### DATA EXCERPTS
====

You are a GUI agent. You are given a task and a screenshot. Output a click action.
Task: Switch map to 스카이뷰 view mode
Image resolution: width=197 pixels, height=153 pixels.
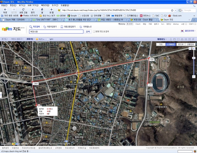click(170, 44)
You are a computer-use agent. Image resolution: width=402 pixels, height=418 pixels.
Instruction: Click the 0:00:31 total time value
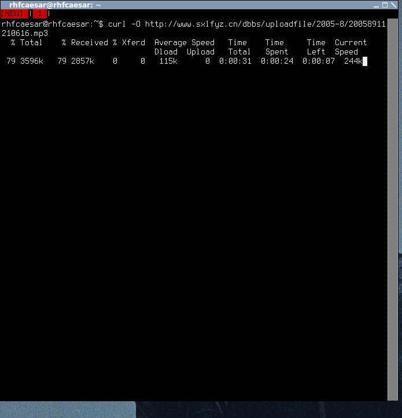(x=235, y=61)

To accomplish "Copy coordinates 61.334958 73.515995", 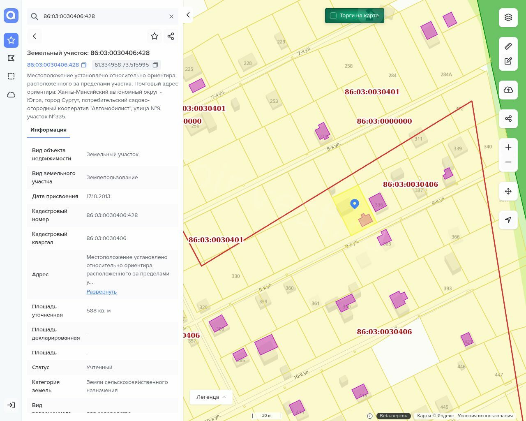I will point(155,65).

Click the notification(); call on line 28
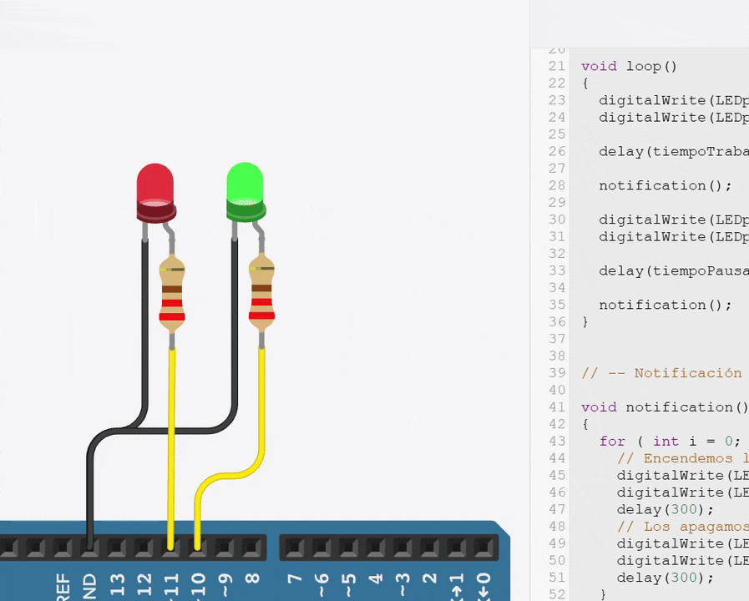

====

Starting at the top of the listing and going on through the line with "(x=235, y=61)", write those lines out again, swapping every "agent" for "assistant" and keeping everything else the same. Leave the pictures out.

You are a GUI assistant. You are given a task and a screenshot. Output a click action.
Task: Switch map to 스카이뷰 view mode
Image resolution: width=197 pixels, height=153 pixels.
click(170, 44)
You are a computer-use assistant. Image resolution: width=402 pixels, height=418 pixels.
Instruction: Click the 0:00:31 total time value
(x=235, y=61)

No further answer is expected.